Schwer zu sagen, was die Produzenten solch informationeller Klingeltöne sich dabei gedacht haben. Doch sie könnten sich um etwas mehr Vielfalt, dem jeweiligen Thema angemessen, bemühen, um den Hinweis nicht wie die Real-Discount-Werbespots klingen zu lassen: „Und wenn Sie Ihren Kaffee gern stark trinken – wir haben auch Hanteln.“
An ihren Klingeltönen sollt ihr sie erkennen. Abgesehen von der Kleidung, auch outfit genannt, gibt es kaum einen Bereich der Selbstdarstellung, der uns einen ähnlich tiefen Blick in die Seele unserer Mitmenschen werfen lässt. Weht also vom Handy deines Nebenmenschen eine bestimmte Melodie herüber, weißt du, welch Geistes Kind er ist. Meist ist es Kitsch, was an dein Ohr dringt, Endprodukt eines Vorgangs, den einst unser Kunstlehrer am Gymnasium als „Seelenblähungen“ zu bezeichnen pflegte.

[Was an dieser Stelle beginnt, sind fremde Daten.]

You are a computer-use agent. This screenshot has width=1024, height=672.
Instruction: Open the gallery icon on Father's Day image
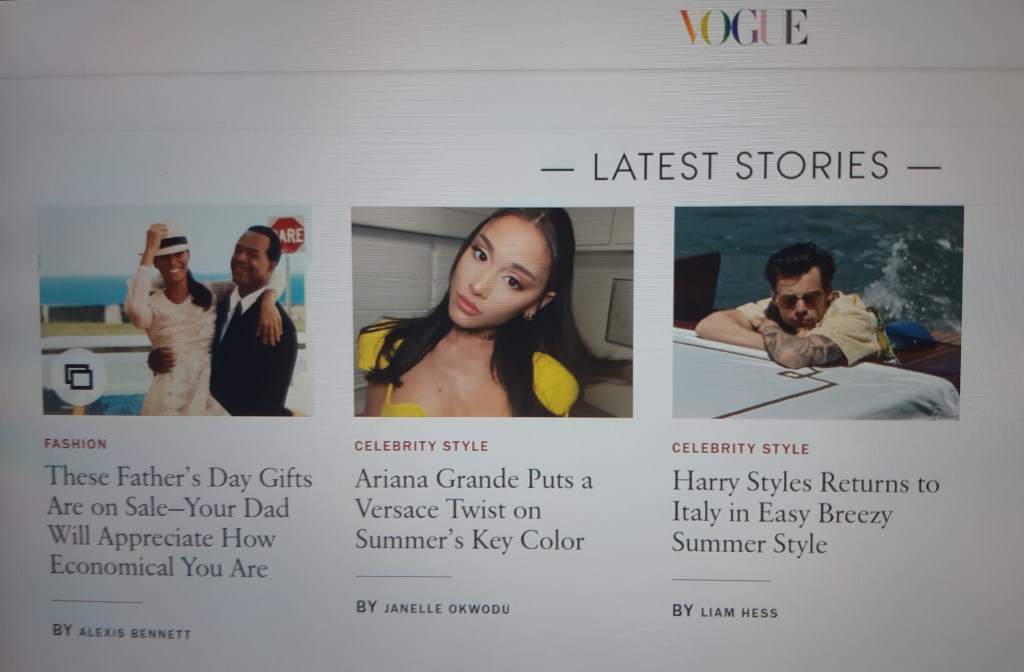coord(78,377)
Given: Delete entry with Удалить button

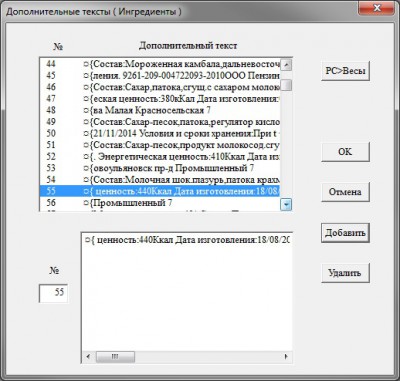Looking at the screenshot, I should pos(345,273).
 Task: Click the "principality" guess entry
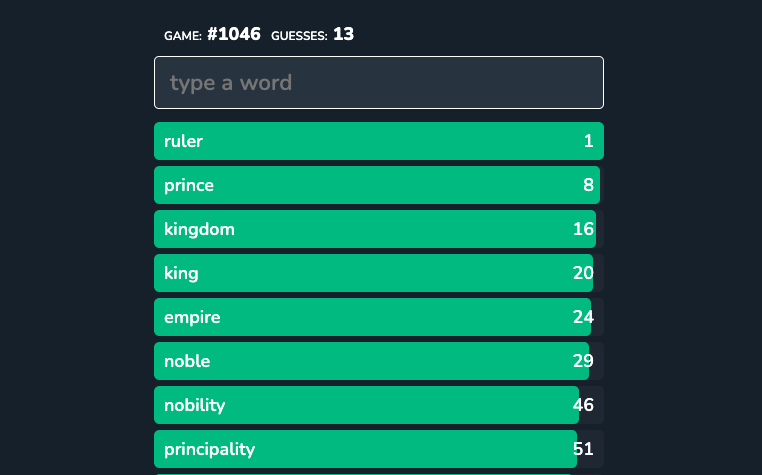(x=378, y=449)
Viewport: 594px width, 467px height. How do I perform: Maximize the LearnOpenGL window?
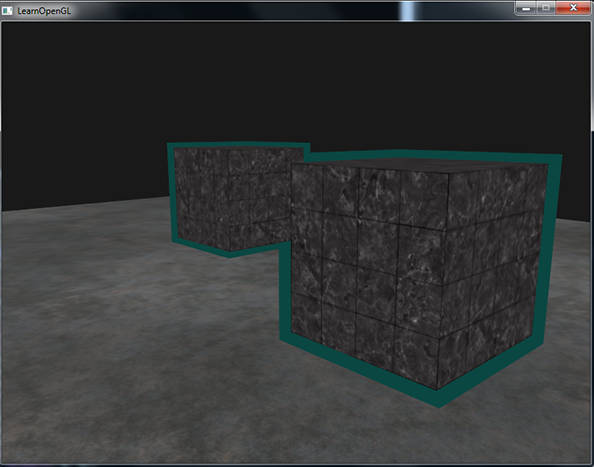546,8
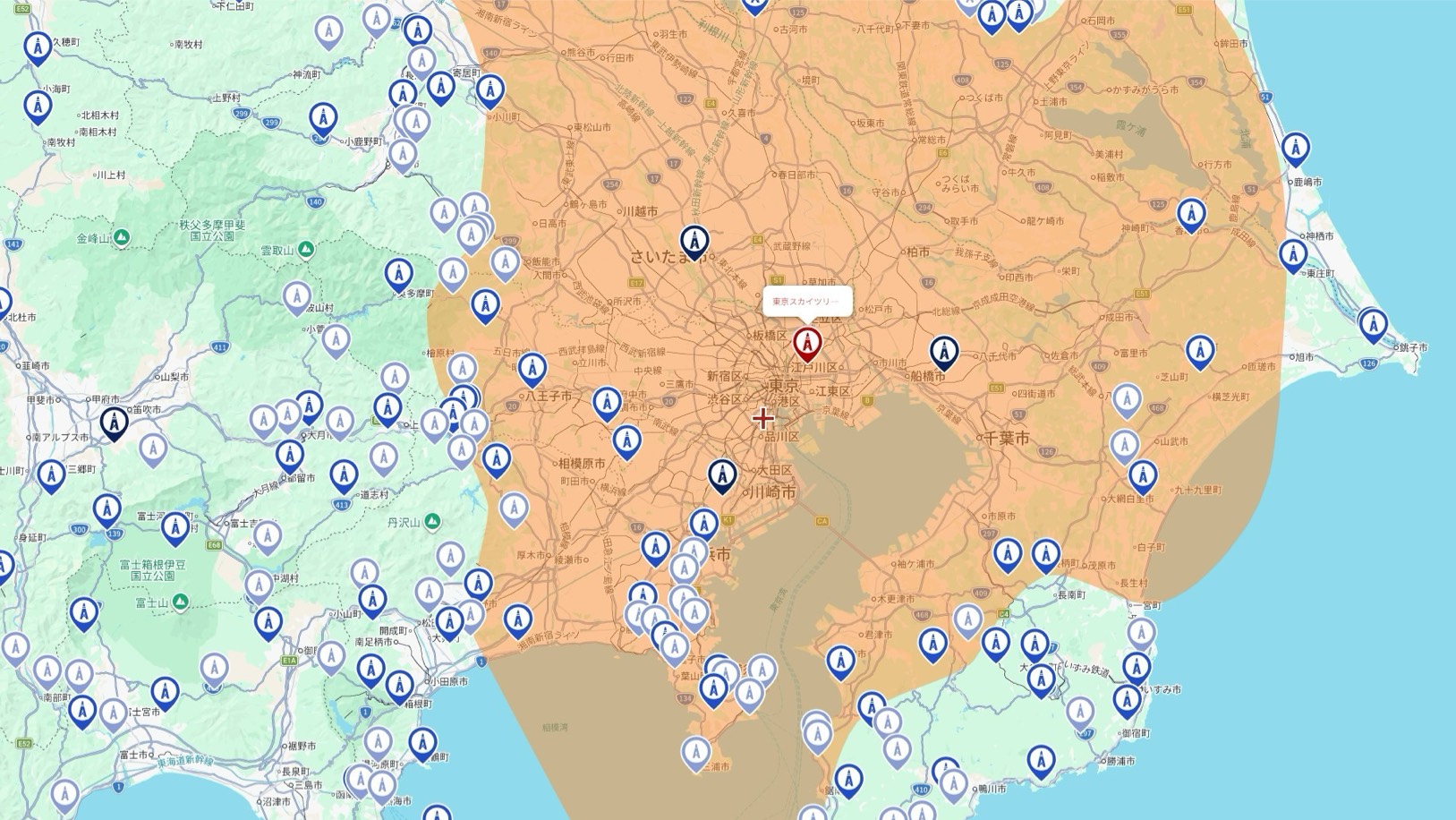This screenshot has height=820, width=1456.
Task: Click the green 雲取山 mountain icon
Action: coord(305,248)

Ich sitze in der Berliner U-Bahn. Von irgendwoher schwebt eine sanfte Fagottmelodie durch den ratternden und quietschenden Zug. Ich zucke innerlich zusammen. Die erste Phrase wird wiederholt, – aber so steht das doch nicht in Strawinskys Partitur! Die innere Anspannung wächst, denn die Melodie erklingt erneut. Dann atme ich entspannt durch, – es ist ein Klingelton!

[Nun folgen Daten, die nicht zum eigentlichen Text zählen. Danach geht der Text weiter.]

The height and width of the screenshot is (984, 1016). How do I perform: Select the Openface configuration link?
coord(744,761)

Strawinskys Anfangstakte aus „Le Sacre du Printemps“ als Klingelton! Wer ist so kühn, gegen den Mainstream elektronisch generierter Signalmelodien zu schwimmen und dazu noch im Piano? Bewundernd schaue ich mich um. Die Melodie ertönt erneut, doch niemand reagiert.
Da zupft mich ein kleiner Junge an der Jacke: „Onkel, dein Handy …“. Mein Gott, wie hatte ich das vergessen können! Habe ich mir doch kürzlich mit sehr viel Improvisationsgeist (nicht -talent!) bei zeitgleicher technischer Unbedarftheit einen alten Traum erfüllt und das berühmte Fagottsolo des Skandalstückes aus dem Jahr 1913 auf mein Handy, das jetzt Smartphone heißt, gefriemelt. Doch dann hat mich niemand angerufen und ich habe den ganzen Vorgang irgendwie vergessen. Bis der Junge zupfte.

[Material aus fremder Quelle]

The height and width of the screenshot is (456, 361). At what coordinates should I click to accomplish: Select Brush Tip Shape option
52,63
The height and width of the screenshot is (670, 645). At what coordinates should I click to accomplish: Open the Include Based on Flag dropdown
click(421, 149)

Bei der Uraufführung in Paris haben sich die Zuhörer noch Notenrollen, Zeitungen und Regenschirme um die Ohren gehauen. Heute fällt das Stück durch seine Sanftheit auf. Sic transit gloria mundi.
Als Klingelton übrigens völlig ungeeignet, lädt es doch eher zum Träumen als zum Handeln ein: Verweile doch, du bist so schön!”